Records drawn from a dataset:
---+---
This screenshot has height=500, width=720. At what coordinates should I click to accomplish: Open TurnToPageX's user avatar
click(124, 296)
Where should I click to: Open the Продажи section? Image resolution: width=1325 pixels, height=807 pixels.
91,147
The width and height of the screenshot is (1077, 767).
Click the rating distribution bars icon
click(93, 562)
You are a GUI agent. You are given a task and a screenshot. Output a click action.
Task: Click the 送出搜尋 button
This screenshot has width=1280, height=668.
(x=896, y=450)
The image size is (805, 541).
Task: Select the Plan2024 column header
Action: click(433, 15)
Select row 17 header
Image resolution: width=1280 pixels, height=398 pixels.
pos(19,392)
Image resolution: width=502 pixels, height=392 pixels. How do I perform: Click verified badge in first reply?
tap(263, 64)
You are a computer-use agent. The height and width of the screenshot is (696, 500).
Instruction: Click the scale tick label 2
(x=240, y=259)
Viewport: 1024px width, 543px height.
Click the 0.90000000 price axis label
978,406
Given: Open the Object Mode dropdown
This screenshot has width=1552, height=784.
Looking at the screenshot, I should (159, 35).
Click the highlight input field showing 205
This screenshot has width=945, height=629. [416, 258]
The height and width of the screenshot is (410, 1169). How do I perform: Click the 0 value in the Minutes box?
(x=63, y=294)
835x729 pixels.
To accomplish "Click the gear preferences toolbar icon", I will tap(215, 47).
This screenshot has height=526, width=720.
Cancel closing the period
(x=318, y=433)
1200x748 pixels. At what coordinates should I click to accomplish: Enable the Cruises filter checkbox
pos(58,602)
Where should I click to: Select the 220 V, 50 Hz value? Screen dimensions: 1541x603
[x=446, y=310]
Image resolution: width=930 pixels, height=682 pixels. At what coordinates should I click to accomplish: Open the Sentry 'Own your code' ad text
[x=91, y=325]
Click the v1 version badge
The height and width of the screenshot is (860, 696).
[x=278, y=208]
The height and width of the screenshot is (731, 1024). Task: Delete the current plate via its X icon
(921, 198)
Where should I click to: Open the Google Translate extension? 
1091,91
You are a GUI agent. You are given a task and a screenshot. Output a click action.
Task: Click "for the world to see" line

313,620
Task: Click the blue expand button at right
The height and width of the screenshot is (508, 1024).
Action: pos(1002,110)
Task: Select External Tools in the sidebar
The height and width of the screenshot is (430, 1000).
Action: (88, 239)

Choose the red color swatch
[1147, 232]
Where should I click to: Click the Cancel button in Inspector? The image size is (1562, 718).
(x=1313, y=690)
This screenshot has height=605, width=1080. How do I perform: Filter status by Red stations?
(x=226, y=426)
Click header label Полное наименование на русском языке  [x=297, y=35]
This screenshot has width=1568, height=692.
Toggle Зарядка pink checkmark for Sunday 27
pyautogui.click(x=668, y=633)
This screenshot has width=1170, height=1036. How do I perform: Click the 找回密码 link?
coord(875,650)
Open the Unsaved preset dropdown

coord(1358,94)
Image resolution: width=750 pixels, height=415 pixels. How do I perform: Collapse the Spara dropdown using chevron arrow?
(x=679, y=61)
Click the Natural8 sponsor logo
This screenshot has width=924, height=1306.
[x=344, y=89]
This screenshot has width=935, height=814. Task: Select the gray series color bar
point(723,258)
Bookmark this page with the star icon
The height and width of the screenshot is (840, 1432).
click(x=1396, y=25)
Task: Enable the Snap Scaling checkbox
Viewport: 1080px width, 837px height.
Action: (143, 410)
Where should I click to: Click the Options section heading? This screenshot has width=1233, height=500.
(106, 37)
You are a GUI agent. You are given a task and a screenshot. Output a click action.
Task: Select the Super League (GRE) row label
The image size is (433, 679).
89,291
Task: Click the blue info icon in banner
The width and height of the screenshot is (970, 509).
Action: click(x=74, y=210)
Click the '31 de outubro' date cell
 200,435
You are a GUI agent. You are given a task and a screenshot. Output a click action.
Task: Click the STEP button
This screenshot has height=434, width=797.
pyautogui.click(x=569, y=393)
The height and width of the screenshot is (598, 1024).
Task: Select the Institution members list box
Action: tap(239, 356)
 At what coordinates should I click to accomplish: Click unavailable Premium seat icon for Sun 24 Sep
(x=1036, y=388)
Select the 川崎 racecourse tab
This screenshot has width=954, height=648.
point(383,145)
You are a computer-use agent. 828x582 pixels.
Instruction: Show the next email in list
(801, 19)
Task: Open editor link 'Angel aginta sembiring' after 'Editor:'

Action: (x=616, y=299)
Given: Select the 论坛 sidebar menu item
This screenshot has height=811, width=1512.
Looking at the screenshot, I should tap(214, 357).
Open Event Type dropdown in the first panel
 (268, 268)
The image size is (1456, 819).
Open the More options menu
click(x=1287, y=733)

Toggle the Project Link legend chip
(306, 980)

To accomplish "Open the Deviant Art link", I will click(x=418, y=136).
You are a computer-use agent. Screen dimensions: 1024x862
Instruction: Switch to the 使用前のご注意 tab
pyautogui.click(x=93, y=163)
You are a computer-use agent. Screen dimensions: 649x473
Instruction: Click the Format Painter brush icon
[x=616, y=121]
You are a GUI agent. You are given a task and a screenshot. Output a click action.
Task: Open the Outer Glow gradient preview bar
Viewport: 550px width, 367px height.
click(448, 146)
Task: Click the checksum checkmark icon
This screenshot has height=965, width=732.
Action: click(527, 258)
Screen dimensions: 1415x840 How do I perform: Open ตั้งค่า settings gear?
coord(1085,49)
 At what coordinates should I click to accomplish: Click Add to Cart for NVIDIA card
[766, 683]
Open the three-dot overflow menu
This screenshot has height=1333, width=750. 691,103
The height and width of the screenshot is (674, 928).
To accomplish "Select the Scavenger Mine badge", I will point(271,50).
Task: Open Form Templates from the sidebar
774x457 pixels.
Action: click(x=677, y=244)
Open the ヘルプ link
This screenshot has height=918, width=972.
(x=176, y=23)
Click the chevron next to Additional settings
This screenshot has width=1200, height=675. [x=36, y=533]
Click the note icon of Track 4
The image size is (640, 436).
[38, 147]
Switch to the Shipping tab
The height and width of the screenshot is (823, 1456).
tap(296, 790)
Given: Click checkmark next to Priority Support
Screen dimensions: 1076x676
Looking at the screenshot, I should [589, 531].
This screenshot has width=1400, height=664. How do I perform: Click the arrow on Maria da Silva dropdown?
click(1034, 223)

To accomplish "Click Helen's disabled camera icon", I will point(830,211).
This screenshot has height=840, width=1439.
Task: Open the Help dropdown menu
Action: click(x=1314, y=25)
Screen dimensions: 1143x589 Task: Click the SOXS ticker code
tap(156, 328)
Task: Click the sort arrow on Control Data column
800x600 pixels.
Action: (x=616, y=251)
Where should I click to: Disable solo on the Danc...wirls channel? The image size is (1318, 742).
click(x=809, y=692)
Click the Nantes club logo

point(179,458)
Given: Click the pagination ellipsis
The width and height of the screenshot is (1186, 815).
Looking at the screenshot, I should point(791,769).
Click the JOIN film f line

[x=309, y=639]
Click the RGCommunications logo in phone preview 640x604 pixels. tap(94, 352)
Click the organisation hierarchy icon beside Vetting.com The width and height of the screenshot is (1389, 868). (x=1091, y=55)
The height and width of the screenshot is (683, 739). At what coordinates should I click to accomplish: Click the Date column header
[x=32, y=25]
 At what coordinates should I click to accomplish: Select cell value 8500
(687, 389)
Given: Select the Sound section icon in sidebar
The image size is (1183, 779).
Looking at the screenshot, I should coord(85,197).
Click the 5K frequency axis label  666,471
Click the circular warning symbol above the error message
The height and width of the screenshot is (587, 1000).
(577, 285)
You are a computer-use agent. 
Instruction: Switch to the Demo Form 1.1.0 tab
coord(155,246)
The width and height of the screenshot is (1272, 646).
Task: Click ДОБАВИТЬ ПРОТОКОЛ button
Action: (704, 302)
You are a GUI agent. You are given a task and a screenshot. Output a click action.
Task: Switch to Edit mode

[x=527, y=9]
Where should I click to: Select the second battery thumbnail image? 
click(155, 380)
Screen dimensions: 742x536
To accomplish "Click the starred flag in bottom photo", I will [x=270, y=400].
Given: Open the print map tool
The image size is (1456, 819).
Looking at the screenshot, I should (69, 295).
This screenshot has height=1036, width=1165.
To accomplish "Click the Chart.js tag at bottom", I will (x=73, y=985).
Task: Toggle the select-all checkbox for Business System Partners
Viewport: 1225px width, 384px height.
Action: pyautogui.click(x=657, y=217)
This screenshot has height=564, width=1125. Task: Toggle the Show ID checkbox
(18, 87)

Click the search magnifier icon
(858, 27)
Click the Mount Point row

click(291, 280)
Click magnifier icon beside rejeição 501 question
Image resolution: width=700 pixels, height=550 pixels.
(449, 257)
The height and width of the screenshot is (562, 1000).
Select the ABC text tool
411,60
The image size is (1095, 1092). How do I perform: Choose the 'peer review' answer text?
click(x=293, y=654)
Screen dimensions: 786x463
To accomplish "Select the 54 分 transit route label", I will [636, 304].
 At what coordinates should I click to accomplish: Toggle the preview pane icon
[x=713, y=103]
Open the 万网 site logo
---+---
Exercise requirements –
The expected answer is each line of the records above that includes the string "computer".

Reply to the task –
You are a computer-use agent. The height and width of the screenshot is (696, 500).
You are a computer-use agent. 828x582 pixels.
You are a computer-use agent. Screen dimensions: 1024x862
You are a computer-use agent. Screen dimensions: 649x473
You are a computer-use agent. 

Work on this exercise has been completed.